Welcome to the nest.

"Wait, I made it after all? Without filling anything out? You were hyping up power of applications, but in the end, it doesn't even matter!?"

Not with you and Alice. Like she said, she's a bird. She wears a tuxedo, but she's still just a flycatcher. She doesn't live by applications. Turns out that the application is irrelevant--at most supplementary--to your relationship. There is no application standing between you and her.

"Whew. Thank goodness I'm dating a bird!"

Indeed. The Black Phoebe world doesn't run on applications. There is no bookkeeping. At least not to the extent that there is in the human world. Nesting, migration, hunting, courtly love, mating, raising, are rife with patterns and practices, but nowhere is there a sheet of paper with fields to fill out. Everything is done and communicated in the raw. It's a tough world, certainly: Predators left and right, the daily struggle to not starve to death, the need to find a significant other and raising successful offspring within a short lifespan. But it's applicationless.

Alice: Our love has no barriers. At least not in the form of applications! Let's overwrite your appphobia with appphoebia! Meet me at The Nest!

You: Yay, thank you Alice! How do I get there? Do you have directions? Is it down this road, or...?

Alice: Pffft, where we're going, we don't need roads. Let's fly!

You: No, sorry, I'm human. I can't fly.

Alice: Ugh, okay, a mile northwest from here, you'll see a sycamore about 20 feet high, with a hollow facing approximately west. Move in that direction for 50 feet and you'll see a building. On the east-facing side of that building, you'll see a rain gutter lined up below the eave of the roof. Go towards the left edge of tha--

You: Woah, woah, woah. Can you give me an address, or something? Or at least which streets I should follow? I'll just plug it into Google Maps and

Alice: Heh, pathetic! Your hippocampus is as tiny as your dick.

"Man, Alice can be soooo rude!"

You're right, depressed lonely young 浪人. But she has a point. Humans used to have a better handle on geography and navigation, but with the advent of navigation apps, we no longer have to rely on spatial memory so much, and research suggests that it has had a measurable effect on our hippocampi sizes. But think of it from Alice's perspective: Her world isn't organized in streets and fields and rectangles and squares. The city is prepaved convenience for us, not her. She uses the rim of a coffee mug as a perch, the elbow of a rain gutter as a nesting area, a puddle at the park as a bath.

When I watch a Black Phoebe perform all the aforementioned fancy swooping and weaving and hovering and other aerial trickery, there is an odd sense of envy I feel. It's not the fact that they can fly, but the fact that they have so much control in the air, without any reliance on any external gadgets or vehicles. They can pilot their own bodies.

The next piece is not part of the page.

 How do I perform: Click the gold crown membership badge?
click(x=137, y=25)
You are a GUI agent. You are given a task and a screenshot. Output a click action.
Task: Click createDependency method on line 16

"Fuck technology, amirite?"

If you're starting to see this as some kind of anti-technology statement, I don't blame you. But you're sort of missing the point. Remember: I started this post off by saying it would be apolitical. After all, someone that can't self-navigate may already be doomed. If you're appphobic like me, you're probably an urban dweller with no survival skills. If you were dropped into the middle of the woods, you'd get pwned in no time.

"So what's an appphobic supposed to do? How am I supposed to get along in this world, if my life is a contradiction? How am I supposed fill in the hole in my heart?"

I don't know, but you can try following Alice's lead. Adapt to the environment, but in such a way that the objects aren't being used in the way they were intended. The coffee-stained perch. The hokey pokey shelter. The impromptu bathtub. Don't burn your application: turn it into a paper airplane and launch it from a rooftop terrace. Watch it swoop and weave, while your tuft flutters in the breeze. Follow the Phoebe, and follow her directions: a mile northwest from here, across the sycamore...

"What the hell are you talking about? Be more concrete."

Okay, I'll be more concrete. Just do what you did. Marry a Black Phoebe.